Data extract:
┄┄┄┄┄┄
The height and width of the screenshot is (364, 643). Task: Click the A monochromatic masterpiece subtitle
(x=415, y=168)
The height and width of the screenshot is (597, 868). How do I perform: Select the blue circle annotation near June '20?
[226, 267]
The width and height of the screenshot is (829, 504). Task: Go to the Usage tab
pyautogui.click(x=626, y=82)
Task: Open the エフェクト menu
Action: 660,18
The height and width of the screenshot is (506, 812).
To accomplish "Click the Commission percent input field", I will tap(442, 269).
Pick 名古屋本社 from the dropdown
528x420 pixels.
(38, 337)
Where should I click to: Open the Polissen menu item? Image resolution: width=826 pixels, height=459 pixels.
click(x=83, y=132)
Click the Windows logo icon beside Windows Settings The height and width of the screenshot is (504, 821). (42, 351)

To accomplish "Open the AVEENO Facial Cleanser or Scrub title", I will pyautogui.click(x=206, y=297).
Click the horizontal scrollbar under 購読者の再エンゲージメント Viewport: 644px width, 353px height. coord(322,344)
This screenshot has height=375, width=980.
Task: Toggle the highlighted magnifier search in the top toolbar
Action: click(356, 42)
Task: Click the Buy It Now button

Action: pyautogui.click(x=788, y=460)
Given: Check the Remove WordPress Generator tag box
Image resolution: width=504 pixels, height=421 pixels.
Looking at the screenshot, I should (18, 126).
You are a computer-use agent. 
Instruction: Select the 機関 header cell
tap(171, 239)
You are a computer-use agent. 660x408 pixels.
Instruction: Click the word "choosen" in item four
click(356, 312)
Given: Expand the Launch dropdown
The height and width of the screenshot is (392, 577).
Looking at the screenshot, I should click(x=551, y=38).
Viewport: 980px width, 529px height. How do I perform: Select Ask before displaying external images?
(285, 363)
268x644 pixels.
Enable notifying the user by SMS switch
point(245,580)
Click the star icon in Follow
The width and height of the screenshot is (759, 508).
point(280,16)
┄┄┄┄┄┄
Task goal: Print, please, the lines from the first line of the material through the line that contains "The height and width of the screenshot is (506, 812).", exactly as written and with nothing added.

Written response:
The height and width of the screenshot is (364, 643). Task: Click the A monochromatic masterpiece subtitle
(x=415, y=168)
The height and width of the screenshot is (597, 868). How do I perform: Select the blue circle annotation near June '20?
[226, 267]
The width and height of the screenshot is (829, 504). Task: Go to the Usage tab
pyautogui.click(x=626, y=82)
Task: Open the エフェクト menu
Action: 660,18
The height and width of the screenshot is (506, 812).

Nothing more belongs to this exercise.